To enter the space scene for example you have to click the jupiter on the solar system lamp which hangs in the living room. Our goal was to add a few “game-y” elements with these hidden scenarios. We started to achieve a way to change lighting scenarios with baked light, which can’t be tweaked on the fly. So we decided to create a separate map for each light set and use them as streaming levels. We have a master level, which contains the UIs, the movable objects and an invisible geometry for the navigation mesh, which is needed for the teleportation feature in the Unreal VR-template. The light sets and additional scenarios are arranged as sublevels and are streamed in when needed.
We stream the different lighting scenes into a masterlevel containing the functionality
Unreal has a super easy way to integrate 3D UIs into the scene and to interact with them. It’s simply add a “widget Interaction Component” to the motion controller blueprint and create a blueprint with a “widget component” and you have a 3D UI. The design is based on the hexagon of our logo.
Lighting the scene
For VR in most cases static lighting is the way of choice. Unreal creates lightmaps on the fly while importing static meshes but you have to check and eventually adjust the lightmap resolution for good results. There is nothing wrong with faking indirect lighting with additional lights which we used a lot in this project. We made use of several forms of contrasts (temperature, color) to support the readability and structure of the environment. The lighting should support the feelings we want to transport and set the focus to important parts of the scene. For example in the ”jupiter scene” we used an unnatural sunlight coming from below throwing shadows to the ceiling to support this “out of this world”-feeling. Even if it’s not physically correct it has a strong impact on how the scene affects the viewer.

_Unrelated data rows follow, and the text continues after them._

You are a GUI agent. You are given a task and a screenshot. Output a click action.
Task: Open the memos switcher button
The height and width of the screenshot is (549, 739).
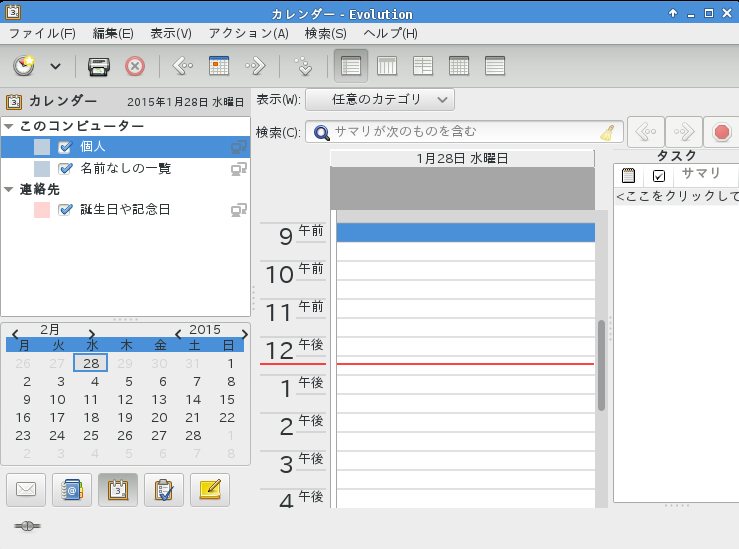(210, 490)
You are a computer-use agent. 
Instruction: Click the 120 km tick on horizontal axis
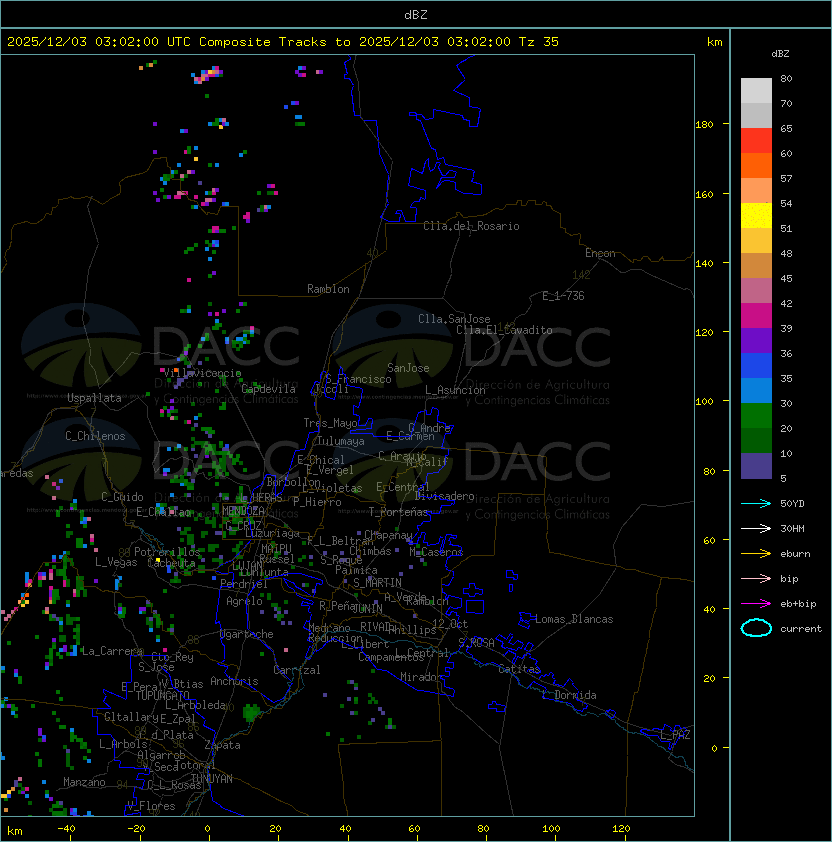point(622,828)
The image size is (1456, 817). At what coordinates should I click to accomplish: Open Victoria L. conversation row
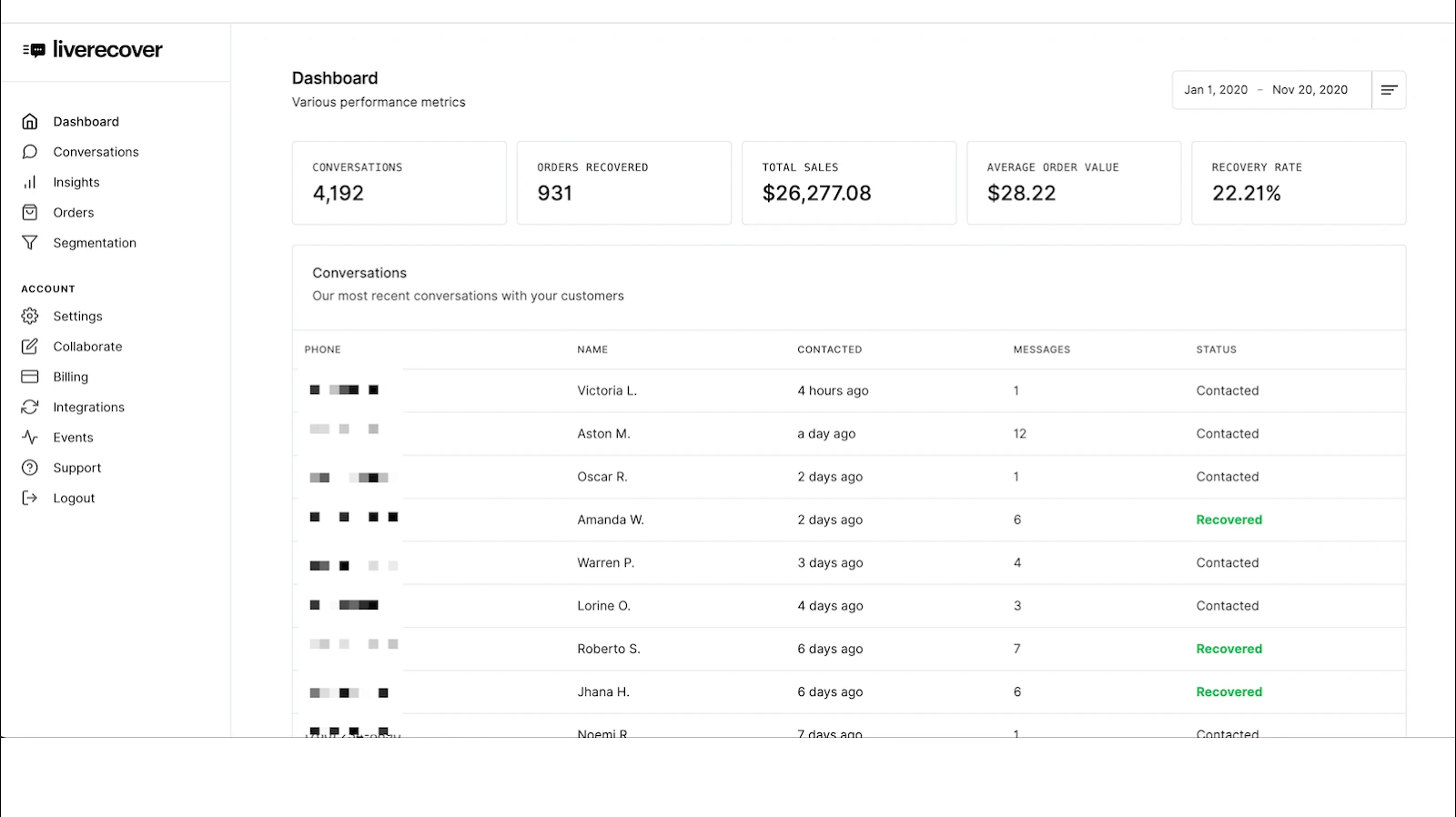607,390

Use the lightmap density viewmode to adjust the lightmap resolution
How VR technology can help to present environments in better, unusual way?
The best thing about VR is that it feels so real. This enables us to transport the user to the most fantastic places and to tell stories that are emotionally moving because when you put on the VR headset you are IN this world, you are a part of it. When you present spaces in VR to people they can easily understand their position in this space, the dimensions, the lighting and mood. This conveys much more information than a 3D rendering for example. This helps to make the user “believe” whatever scenario you created. A house under water with a whale swimming by? No one we showed this scene to said “oh, that’s not realistic”, instead they were like “That whale is impressive when it swims over my head!”. The technology of VR and letting the user be part of the virtual world gives us a lot of room to play with creative scenarios in which the user feels like they belong there.